TEXTAUSZUG:
STUTTGART. Eine Händlerin des Stuttgarter Weihnachtsmarkts war gerade dabei, für die neue Saison (vom 29. November bis zum 23. Dezember) ihre Dienstpläne zu erstellen. Beim Blick auf die Homepage der bunten Budenstadt traute sie ihren Augen nicht. Dort standen plötzlich ganz andere Öffnungszeiten als die, die sie seit Jahren gewohnt ist. »Man hat uns von der Änderung nichts gesagt«, klagt sie.
Künftig geht es erst um 11 Uhr los (statt bisher um 10 Uhr), dafür sollen alle Stände des Weihnachtsmarkts donnerstags bis samstags bis 23 Uhr geöffnet sein, sonntags bis mittwochs bis 21 Uhr. Eine Beschickerin, die Socken verkauft, findet das ganz und gar nicht gut. »Wir haben oft schon um 10 Uhr gute Umsätze gemacht«, sagt sie, »aber nach 20 Uhr geht so gut wie nix mehr bei uns.« Nun müssten sie und ihr Team noch länger nachts in der Kälte stehen, ohne dass viel verkauft werde.

AUFGABEN:
1. Beantworten Sie anhand des Texts über den Stuttgarter Weihnachtsmarkt:
(a) Von wann bis wann dauert die neue Saison?
(b) Um wie viel Uhr sollen die Stände künftig öffnen?
(c) Was verkauft die Beschickerin, die die Änderung ablehnt?
2. Schreiben Sie aus dem Text über den Stuttgarter Weihnachtsmarkt die Stelle von „STUTTGART. Eine Händlerin“ bis „viel verkauft werde.“ wortgetreu heraus.
3. Wie könnte der Text über den Stuttgarter Weihnachtsmarkt weitergehen? Führen Sie ihn im Anschluss an seinen letzten Satz fort.

VORLIEGENDE DATEN:
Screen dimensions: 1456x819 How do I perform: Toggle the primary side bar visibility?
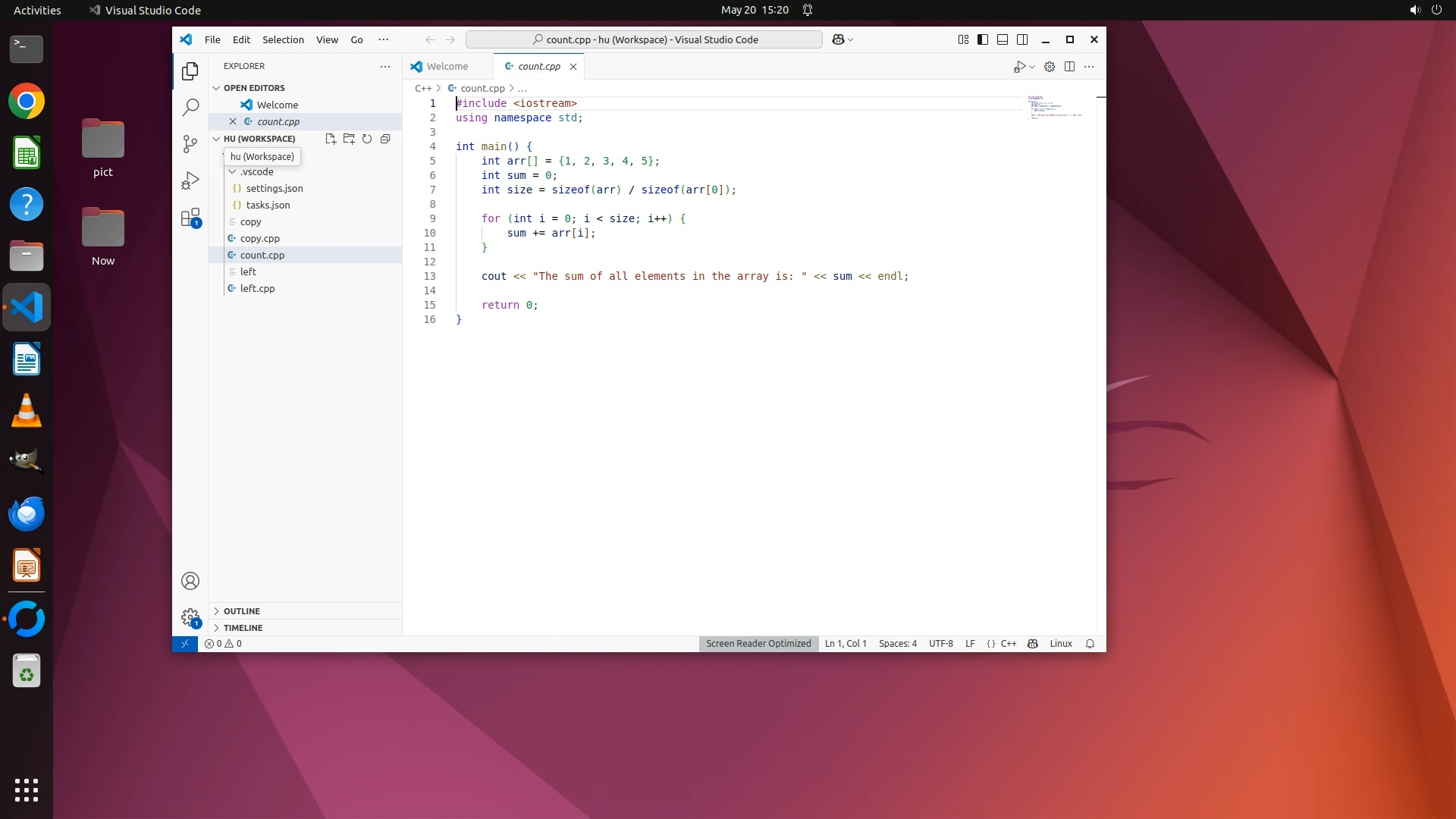[983, 39]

LÖSUNGEN:
1.
(a) Vom 29. November bis zum 23. Dezember.
(b) Um 11 Uhr (statt bisher um 10 Uhr).
(c) Socken.

2.
STUTTGART. Eine Händlerin des Stuttgarter Weihnachtsmarkts war gerade dabei, für die neue Saison (vom 29. November bis zum 23. Dezember) ihre Dienstpläne zu erstellen. Beim Blick auf die Homepage der bunten Budenstadt traute sie ihren Augen nicht. Dort standen plötzlich ganz andere Öffnungszeiten als die, die sie seit Jahren gewohnt ist. »Man hat uns von der Änderung nichts gesagt«, klagt sie.
Künftig geht es erst um 11 Uhr los (statt bisher um 10 Uhr), dafür sollen alle Stände des Weihnachtsmarkts donnerstags bis samstags bis 23 Uhr geöffnet sein, sonntags bis mittwochs bis 21 Uhr. Eine Beschickerin, die Socken verkauft, findet das ganz und gar nicht gut. »Wir haben oft schon um 10 Uhr gute Umsätze gemacht«, sagt sie, »aber nach 20 Uhr geht so gut wie nix mehr bei uns.« Nun müssten sie und ihr Team noch länger nachts in der Kälte stehen, ohne dass viel verkauft werde.

3.
»Man kann es nie allen recht machen«
Marcus Christen von der Veranstaltungsgesellschaft in.Stuttgart begründet die neuen Öffnungszeiten mit der Konkurrenz, die sich auf einer Landesfläche befindet. »Wenn der Weihnachtsmarkt geschlossen wurde, hat der Run zum Wintertraum auf dem Schlossplatz begonnen, wo um 23 Uhr Schluss ist«, sagt er. In diesem Jahr gebe der Kalender nur einen kurzen Weihnachtsmarkt her, weshalb man den Händlern ein zusätzliches Bonbon bescheren wolle. Der 25. Wintertraum startet übrigens am 1. November – wieder mit einer Rollschuh – statt einer Eisbahn.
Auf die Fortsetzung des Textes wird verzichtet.